The Fantastic Idea has taken up residence in your head. You've named and outfitted your main characters (MCs). Their conversastions interrupt your meetings, television shows, and (unfortunately) conferences with your kids' teachers.
Mr. What's-His-Name's struggle with addiction and difficulty falling in love is completely understandable to you, and you are sure that Miss-Whosit is the only one who can help him out of it. And such a story can only take place in the quaint and unique town of Something-Ville.

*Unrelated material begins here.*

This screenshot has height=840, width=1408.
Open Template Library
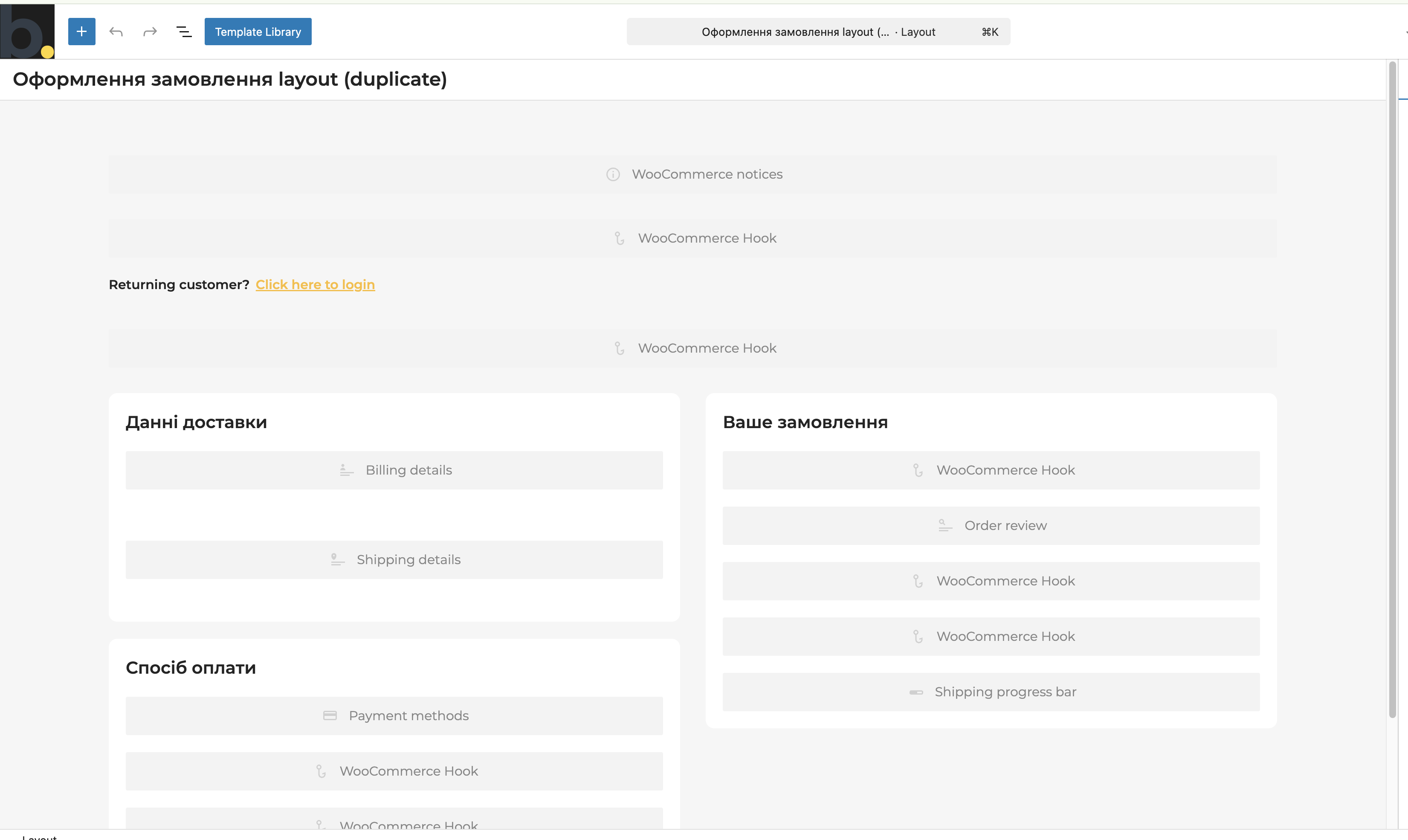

If the townspeople are starting to distract your daily life, it's time to get them on paper. For many writers, the first time sitting down at that blank computer is the hardest moment of their project. After all, the story is safe at home in your brain; once you release it to the world, it gets dangerous. It can take on a life of its own, not to mention monopolize your spare time.
But that's when it gets fun...
In On Writing, Stephen King says you should write first for yourself. Your story will begin to breathe if you don’t agonize over your word choice at first. Don’t smother it with worries about syntax just yet. Instead, sit down and start spitting your plot out onto your blank paper – you will revise it about a hundred times before it’s finished. Don't fret if it feels forced at first; the more time you spend in the story, with the characters, the process will feel more natural.
And finally, be glad you're not scratching this on parchment with a quill pen like Jane Austen. You at least have a Delete button.